The internet has opened up a plethora of work-from-home opportunities, yet alongside them come plenty of online scammers that are looking to trick and fool you.
When you may never actually meet the person you are working with, the person who has hired you and who is paying for your hard work, it can be difficult to establish any level of trust. And when you are aware of the fact that there are people out there with dishonest intentions – well, it becomes even harder.
Instead of giving up on finding a great work-from-home job online, focus on figuring out if the job is legitimate or not. Our guide is here to help you with that.
1. Red Flags to Watch Out For
There are a number of signals that can very quickly tell you a job is not legitimate:
- It sounds too good to be true. If someone is promising very unrealistically high incomes for very little to no work, it’s probably a scam. There is no legitimate “get rich quick” job out there. Getting rich involves a lot of work.
- You have to pay to play. Any job that requires you to pay to become a part of the company is a scam and should be avoided.
- The company can’t be found online. If you can’t find any data about your potential employer online, you are better off just ignoring the offer. While not all companies will have a website, virtually all will have some sort of online presence, at least on social media.
- They are asking for a lot of personal information. While there is certainly some information you will need to provide at an interview, questions that seem to go too deep into your personal life, or very specific data being asked of you, can be a sign of potential identity theft. Don’t provide any information you do not feel comfortable providing.
2. Read the Job Description Carefully
The job description should tell you everything you need to know: whether it is a part-time or a full-time position, what sorts of hours are expected, what time zones you will be working in, and what is expected of you.
True, some companies will not provide all of this information in the ad itself, but they will be ready to answer all the questions you may have. Platforms like Upwork are also full of ads that give you virtually no information about the job itself, where those posting the job are not sure what they need.
If a job sounds like a scam and does not provide enough detail, you can choose to enquire further, or simply skip the post altogether.
3. Check What Kinds of Qualifications are Required
If someone does not care about your qualifications at all – there is no education required, no specific skills, they don’t care what your personality is like, and are willing to start working with you no matter what – it’s most likely a scam.
While it’s true that there are jobs online that don’t require a very specific set of skills, like data entry, online research, and so on, an employer should still care about hiring the best person for the job. Even if that merely means finding someone they click with.
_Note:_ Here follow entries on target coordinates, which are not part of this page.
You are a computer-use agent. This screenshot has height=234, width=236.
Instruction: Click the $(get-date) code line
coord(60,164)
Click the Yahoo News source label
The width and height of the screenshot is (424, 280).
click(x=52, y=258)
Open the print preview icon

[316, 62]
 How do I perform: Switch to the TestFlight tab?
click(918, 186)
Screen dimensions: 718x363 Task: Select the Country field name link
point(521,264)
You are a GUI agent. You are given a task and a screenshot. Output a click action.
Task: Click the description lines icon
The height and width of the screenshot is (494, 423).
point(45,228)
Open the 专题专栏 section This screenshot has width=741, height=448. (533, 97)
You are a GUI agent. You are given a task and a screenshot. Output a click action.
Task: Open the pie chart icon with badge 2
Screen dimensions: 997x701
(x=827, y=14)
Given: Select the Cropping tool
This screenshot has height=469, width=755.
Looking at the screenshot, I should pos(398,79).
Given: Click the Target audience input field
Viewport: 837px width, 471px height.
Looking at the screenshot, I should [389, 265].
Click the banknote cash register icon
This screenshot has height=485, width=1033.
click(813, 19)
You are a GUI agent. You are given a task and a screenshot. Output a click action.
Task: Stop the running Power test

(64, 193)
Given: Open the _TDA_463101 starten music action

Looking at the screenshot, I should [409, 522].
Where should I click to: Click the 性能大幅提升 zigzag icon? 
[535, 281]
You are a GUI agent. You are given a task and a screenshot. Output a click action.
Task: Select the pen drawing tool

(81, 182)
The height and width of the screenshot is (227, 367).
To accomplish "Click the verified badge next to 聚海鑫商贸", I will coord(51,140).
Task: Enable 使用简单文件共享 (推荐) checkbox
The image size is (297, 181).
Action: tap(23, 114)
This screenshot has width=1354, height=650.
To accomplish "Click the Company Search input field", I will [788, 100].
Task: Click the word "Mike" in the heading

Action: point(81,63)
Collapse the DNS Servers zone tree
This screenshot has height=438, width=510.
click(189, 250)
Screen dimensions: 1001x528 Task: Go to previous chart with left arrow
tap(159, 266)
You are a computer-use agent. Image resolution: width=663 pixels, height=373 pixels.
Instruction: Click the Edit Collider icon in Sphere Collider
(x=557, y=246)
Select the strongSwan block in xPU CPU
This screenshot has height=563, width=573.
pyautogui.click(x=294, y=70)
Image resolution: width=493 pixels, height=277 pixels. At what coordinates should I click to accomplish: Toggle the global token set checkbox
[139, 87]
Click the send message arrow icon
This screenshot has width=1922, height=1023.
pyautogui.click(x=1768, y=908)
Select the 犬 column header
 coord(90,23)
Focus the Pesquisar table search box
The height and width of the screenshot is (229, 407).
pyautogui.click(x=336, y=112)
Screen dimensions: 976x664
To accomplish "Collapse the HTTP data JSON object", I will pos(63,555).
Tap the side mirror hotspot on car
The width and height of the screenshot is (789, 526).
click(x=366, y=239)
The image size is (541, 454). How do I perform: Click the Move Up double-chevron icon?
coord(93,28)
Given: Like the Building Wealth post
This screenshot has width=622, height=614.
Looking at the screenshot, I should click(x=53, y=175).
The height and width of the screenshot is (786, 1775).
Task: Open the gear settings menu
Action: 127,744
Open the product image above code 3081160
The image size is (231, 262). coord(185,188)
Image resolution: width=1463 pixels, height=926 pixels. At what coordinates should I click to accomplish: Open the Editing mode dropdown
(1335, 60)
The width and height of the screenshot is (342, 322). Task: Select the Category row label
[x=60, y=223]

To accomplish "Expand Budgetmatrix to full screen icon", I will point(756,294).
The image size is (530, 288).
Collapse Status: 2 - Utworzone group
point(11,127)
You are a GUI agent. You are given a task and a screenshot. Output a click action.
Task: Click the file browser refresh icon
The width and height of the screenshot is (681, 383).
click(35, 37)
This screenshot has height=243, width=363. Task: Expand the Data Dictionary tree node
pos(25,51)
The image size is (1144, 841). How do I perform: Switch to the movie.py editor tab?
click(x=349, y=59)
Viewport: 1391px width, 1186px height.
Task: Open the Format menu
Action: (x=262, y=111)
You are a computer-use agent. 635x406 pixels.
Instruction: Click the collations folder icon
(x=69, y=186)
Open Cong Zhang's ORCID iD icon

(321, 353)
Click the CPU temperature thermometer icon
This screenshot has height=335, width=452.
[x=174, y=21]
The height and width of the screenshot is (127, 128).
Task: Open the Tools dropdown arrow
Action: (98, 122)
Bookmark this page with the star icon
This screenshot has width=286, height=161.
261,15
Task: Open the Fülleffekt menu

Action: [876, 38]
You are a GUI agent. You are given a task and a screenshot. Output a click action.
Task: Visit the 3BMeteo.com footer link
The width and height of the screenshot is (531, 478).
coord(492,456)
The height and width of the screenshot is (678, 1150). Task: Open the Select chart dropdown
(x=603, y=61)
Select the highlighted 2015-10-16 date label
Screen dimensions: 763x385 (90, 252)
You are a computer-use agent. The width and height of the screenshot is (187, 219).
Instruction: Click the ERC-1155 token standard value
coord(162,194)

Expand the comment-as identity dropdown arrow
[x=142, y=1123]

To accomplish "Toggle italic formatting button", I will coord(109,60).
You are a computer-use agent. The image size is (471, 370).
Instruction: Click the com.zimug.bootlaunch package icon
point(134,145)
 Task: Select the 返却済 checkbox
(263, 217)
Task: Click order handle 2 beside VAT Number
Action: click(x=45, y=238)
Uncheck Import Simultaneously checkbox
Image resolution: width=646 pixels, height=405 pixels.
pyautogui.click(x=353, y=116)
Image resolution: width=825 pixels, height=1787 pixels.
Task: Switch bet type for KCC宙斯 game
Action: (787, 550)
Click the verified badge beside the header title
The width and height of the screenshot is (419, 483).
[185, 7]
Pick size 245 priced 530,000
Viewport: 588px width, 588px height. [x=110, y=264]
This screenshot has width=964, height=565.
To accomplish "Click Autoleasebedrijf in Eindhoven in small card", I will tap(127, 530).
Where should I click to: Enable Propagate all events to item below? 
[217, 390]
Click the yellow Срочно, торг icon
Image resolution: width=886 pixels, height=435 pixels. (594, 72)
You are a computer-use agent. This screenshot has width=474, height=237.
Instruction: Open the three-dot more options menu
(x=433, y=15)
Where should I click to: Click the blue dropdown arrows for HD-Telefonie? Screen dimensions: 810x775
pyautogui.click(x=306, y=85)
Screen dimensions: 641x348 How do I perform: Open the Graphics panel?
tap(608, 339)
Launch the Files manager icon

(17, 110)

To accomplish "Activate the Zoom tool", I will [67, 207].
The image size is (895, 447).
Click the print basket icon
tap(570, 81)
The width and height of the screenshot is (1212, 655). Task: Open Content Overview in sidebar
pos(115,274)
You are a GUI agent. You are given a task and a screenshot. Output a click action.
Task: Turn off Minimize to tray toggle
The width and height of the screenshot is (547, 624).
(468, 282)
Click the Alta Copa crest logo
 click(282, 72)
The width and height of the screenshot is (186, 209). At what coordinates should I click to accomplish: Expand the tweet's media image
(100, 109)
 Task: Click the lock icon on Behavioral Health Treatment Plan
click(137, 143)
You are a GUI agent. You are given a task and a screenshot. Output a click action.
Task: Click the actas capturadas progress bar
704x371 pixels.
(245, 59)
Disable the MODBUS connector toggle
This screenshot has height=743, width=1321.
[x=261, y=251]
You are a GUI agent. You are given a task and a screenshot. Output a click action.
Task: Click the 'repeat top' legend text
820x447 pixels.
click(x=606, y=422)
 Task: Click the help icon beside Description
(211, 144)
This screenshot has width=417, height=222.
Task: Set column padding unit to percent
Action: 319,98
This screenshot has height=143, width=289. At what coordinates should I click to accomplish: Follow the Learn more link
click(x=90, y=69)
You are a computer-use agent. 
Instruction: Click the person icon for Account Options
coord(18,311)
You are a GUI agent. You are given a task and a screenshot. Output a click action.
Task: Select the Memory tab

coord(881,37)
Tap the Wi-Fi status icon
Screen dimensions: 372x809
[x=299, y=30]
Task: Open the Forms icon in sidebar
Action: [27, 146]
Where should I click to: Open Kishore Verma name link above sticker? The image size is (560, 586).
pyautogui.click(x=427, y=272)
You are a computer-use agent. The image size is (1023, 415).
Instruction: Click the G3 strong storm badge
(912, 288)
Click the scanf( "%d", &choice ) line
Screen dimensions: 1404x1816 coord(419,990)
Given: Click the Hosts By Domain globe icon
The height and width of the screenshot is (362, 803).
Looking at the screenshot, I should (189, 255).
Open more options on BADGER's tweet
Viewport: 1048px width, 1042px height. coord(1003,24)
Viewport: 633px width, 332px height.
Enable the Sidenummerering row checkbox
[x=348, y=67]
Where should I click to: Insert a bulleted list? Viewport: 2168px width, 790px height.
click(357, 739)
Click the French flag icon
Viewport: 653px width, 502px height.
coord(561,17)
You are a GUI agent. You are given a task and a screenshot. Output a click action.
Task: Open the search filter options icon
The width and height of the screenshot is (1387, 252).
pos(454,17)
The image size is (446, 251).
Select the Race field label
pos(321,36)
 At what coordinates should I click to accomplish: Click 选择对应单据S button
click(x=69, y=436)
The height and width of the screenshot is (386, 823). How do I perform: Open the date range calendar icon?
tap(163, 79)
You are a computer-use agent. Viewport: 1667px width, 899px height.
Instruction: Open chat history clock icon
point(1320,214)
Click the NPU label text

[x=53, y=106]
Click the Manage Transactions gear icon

4. Check the Company’s Details
Before taking on a job, make sure you research the company. Here are a few things to look out for:
- Where are they registered?
- Is their address fake?
- Do they have a phone number?
- What happens when you email the contact on their website?
Google the company’s name, and you might find people on forums and other boards discussing a scam or bad treatment related to this company. The more you can find out up front, the better poised you will be later on.
5. Ask a Lot of Questions
Whether the job seems to be a legitimate offer or not, make sure you ask all the questions that come to mind before you take on the job.
Everything from hours, to payments, to the people you will be working with and the expectations the company has for you should be covered before you agree to anything.
If anything in the answers you get sounds fishy, or if some questions persistently remain unanswered, it is more likely you are dealing with a scam.
6. What Kinds of Jobs Can You Do From Home?
There are also jobs out there that might sound like a scam, but which are actually perfectly legitimate. Let’s explore two examples.
For one, day trading can sound like a complete fraud. However, in reality, day trading is a very legit way to earn a living, if you approach it correctly. You will not get rich overnight, and you can’t expect to make a living after a day or two. If that’s what someone is offering, that is a scam. But if the incomes sound realistic, give it a go.
Data entry and online research are also often a possible scam. However, there are plenty of small digital agencies that need someone to put in a couple of hours of manual work to find something online. Anything from the contact information of certain companies (for lead generation) to the search terms someone is ranking for can be part of a legit job. If the company answers your questions and has a positive online presence, they are likely okay to work with.
If you are diligent about doing your research, and if you are logical and cautious enough, you should very easily be able to spot a scam. In truth, most scammers are not even that good at hiding the fact that they are not a legitimate company and that they are not offering anything tangible. Just keep your eyes open, trust your instincts, and happy job hunting!